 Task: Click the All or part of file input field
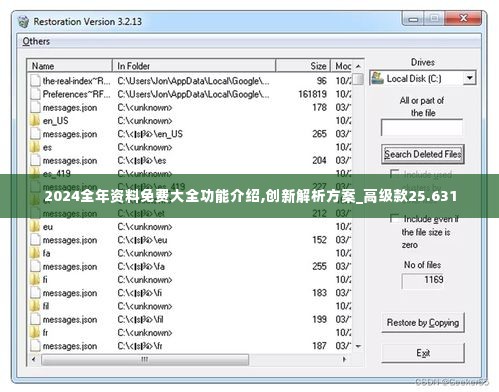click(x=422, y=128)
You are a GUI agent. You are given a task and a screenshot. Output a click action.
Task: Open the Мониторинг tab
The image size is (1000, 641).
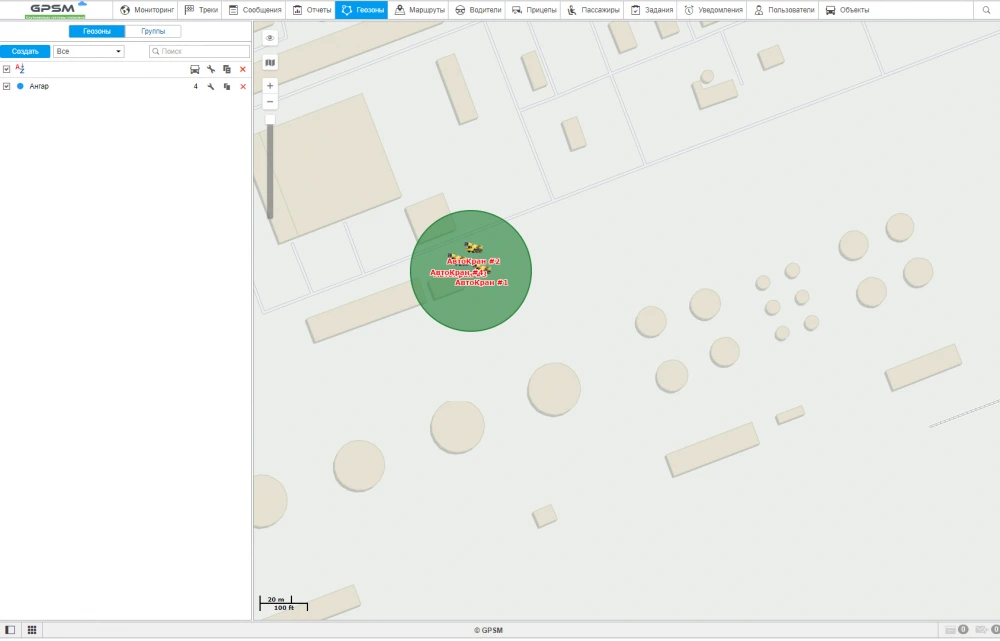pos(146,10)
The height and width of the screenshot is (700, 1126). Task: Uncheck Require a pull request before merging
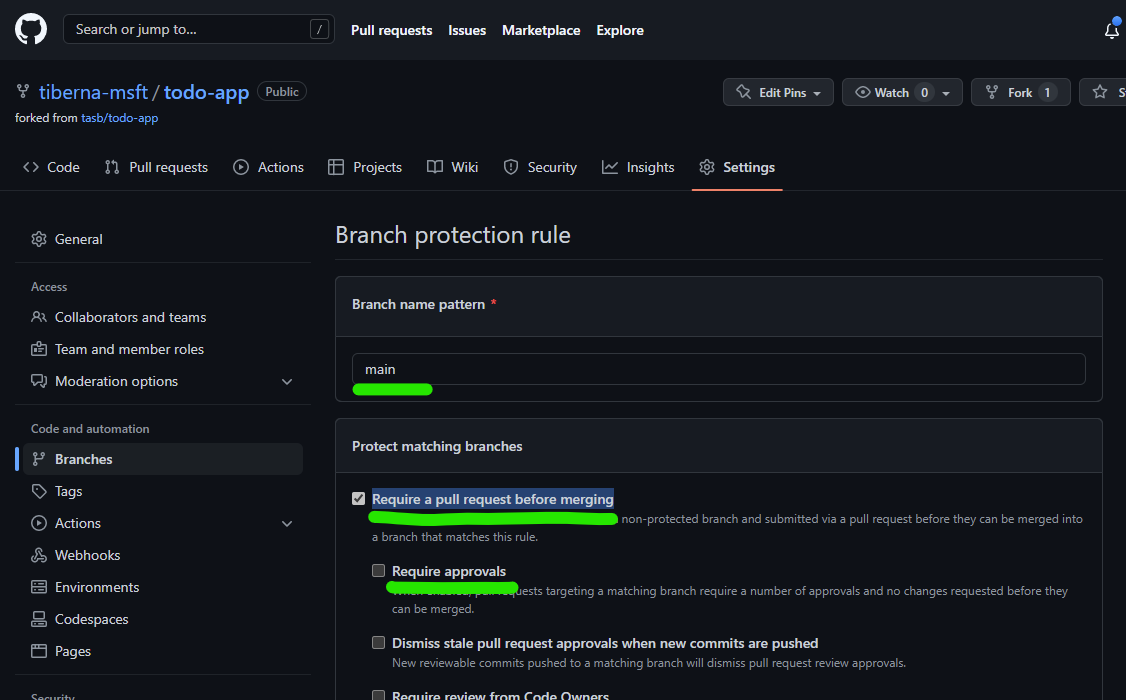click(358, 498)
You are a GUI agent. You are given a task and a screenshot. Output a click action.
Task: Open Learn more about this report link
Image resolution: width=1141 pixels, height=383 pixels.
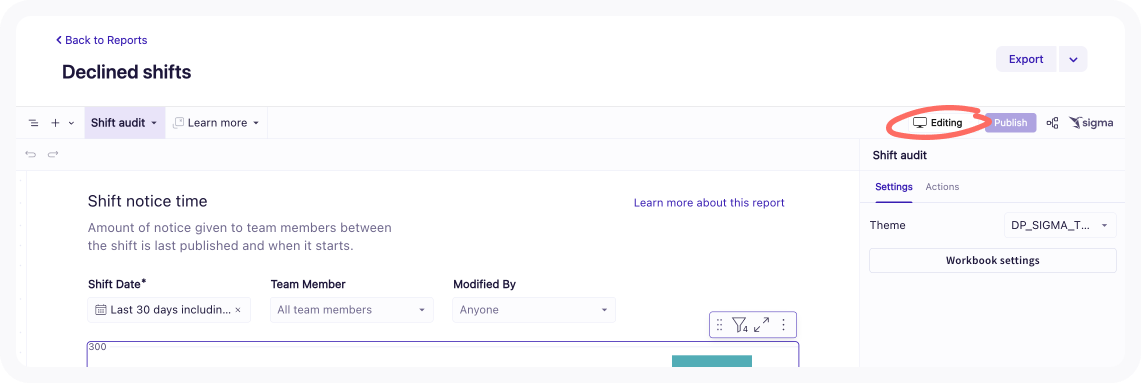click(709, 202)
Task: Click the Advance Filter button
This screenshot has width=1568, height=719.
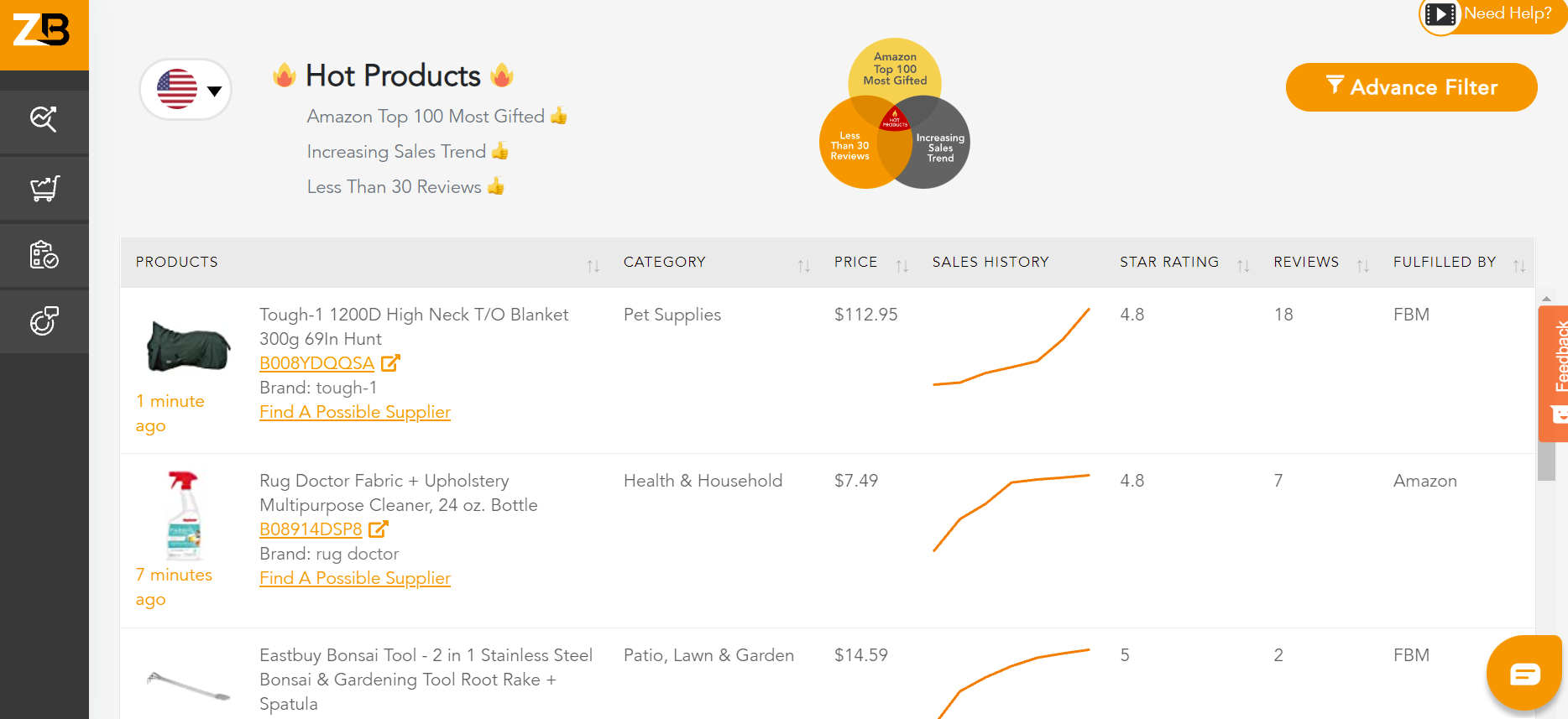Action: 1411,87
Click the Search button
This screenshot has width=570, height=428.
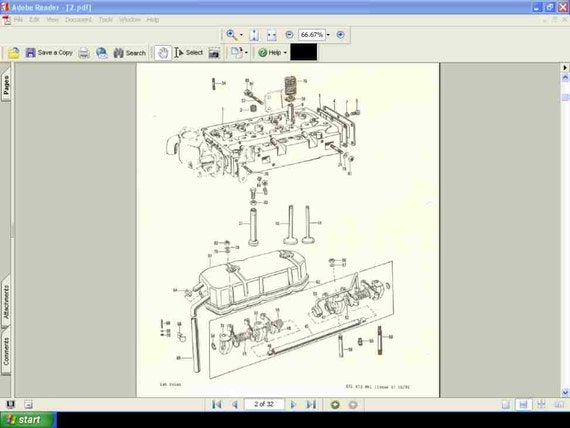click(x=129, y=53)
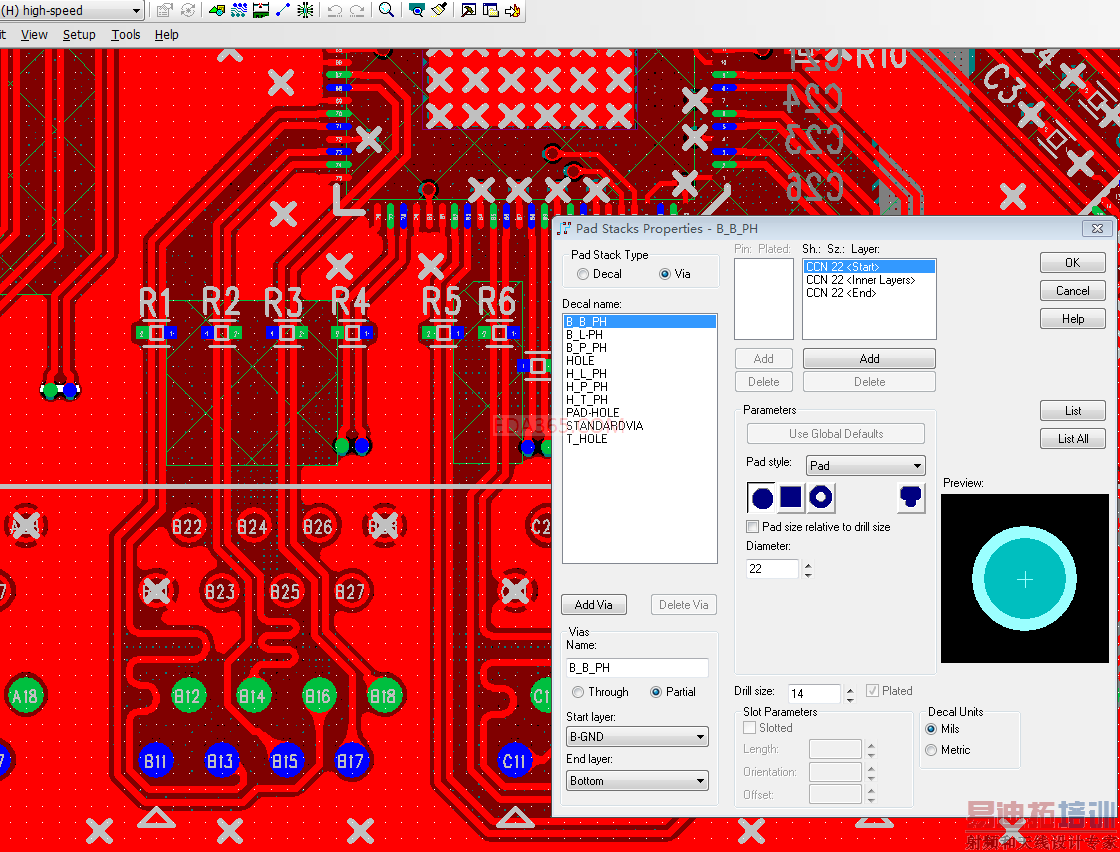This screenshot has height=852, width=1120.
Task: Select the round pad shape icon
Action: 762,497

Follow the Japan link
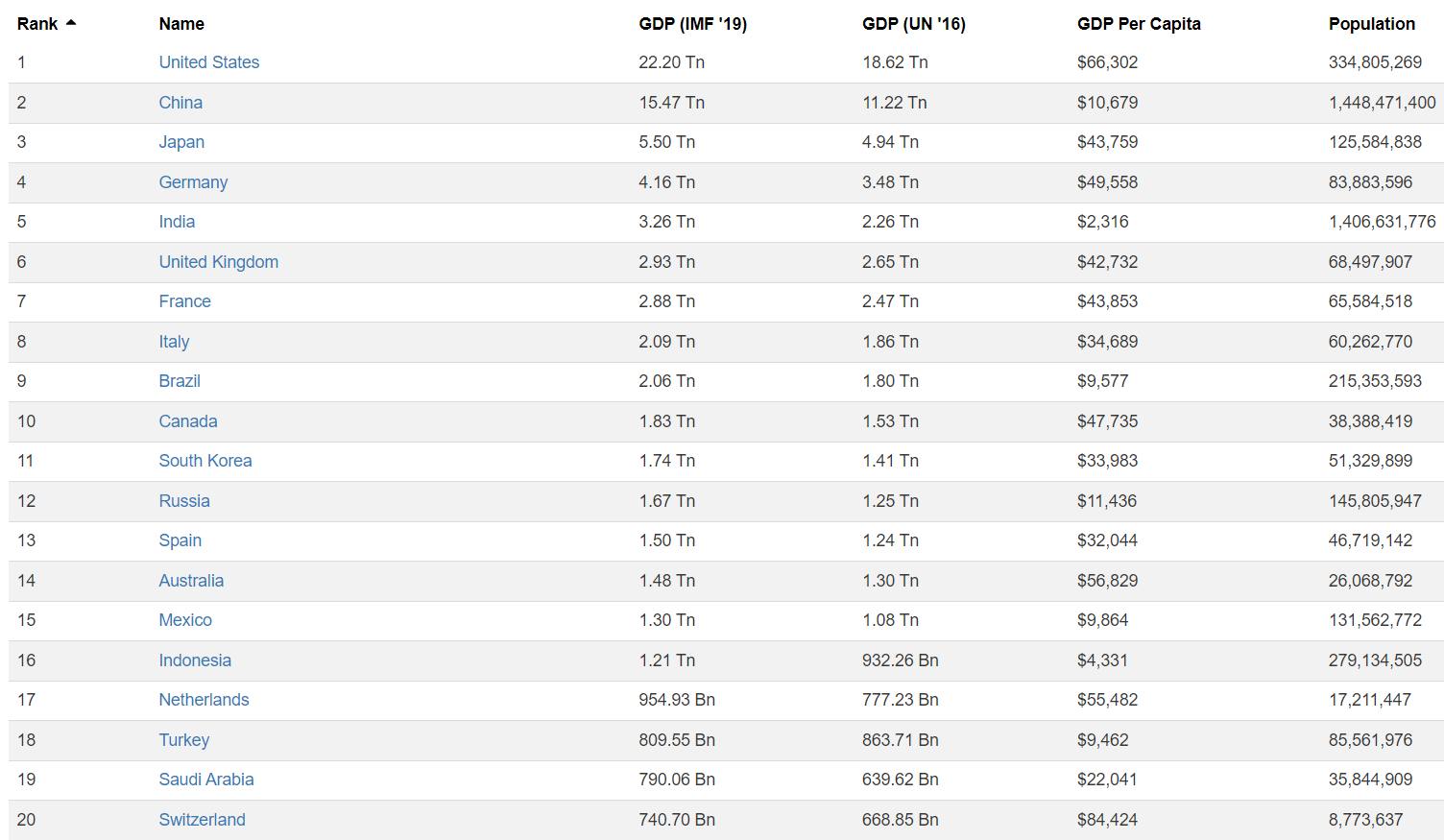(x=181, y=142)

* **What the exercise asks**
Could you rewrite the listing above with "GUI agent" changed to "interface assistant" and everything else kept the same? Omit the pictures.

* **Finished answer**
 Task: Click the All or part of file input field
click(x=422, y=128)
You are a interface assistant. You are given a task and a screenshot. Output a click action.
Task: Open the Мониторинг tab
The image size is (1000, 641).
pos(146,10)
The height and width of the screenshot is (700, 1126). Task: Uncheck Require a pull request before merging
click(358, 498)
You are a interface assistant. You are given a task and a screenshot. Output a click action.
Task: Open Learn more about this report link
Image resolution: width=1141 pixels, height=383 pixels.
click(709, 202)
Task: Click the Advance Filter button
This screenshot has width=1568, height=719.
Action: 1411,87
Click the Search button
This screenshot has width=570, height=428.
click(x=129, y=53)
This screenshot has height=852, width=1120.
Task: Select the round pad shape icon
Action: 762,497

Follow the Japan link
(x=181, y=142)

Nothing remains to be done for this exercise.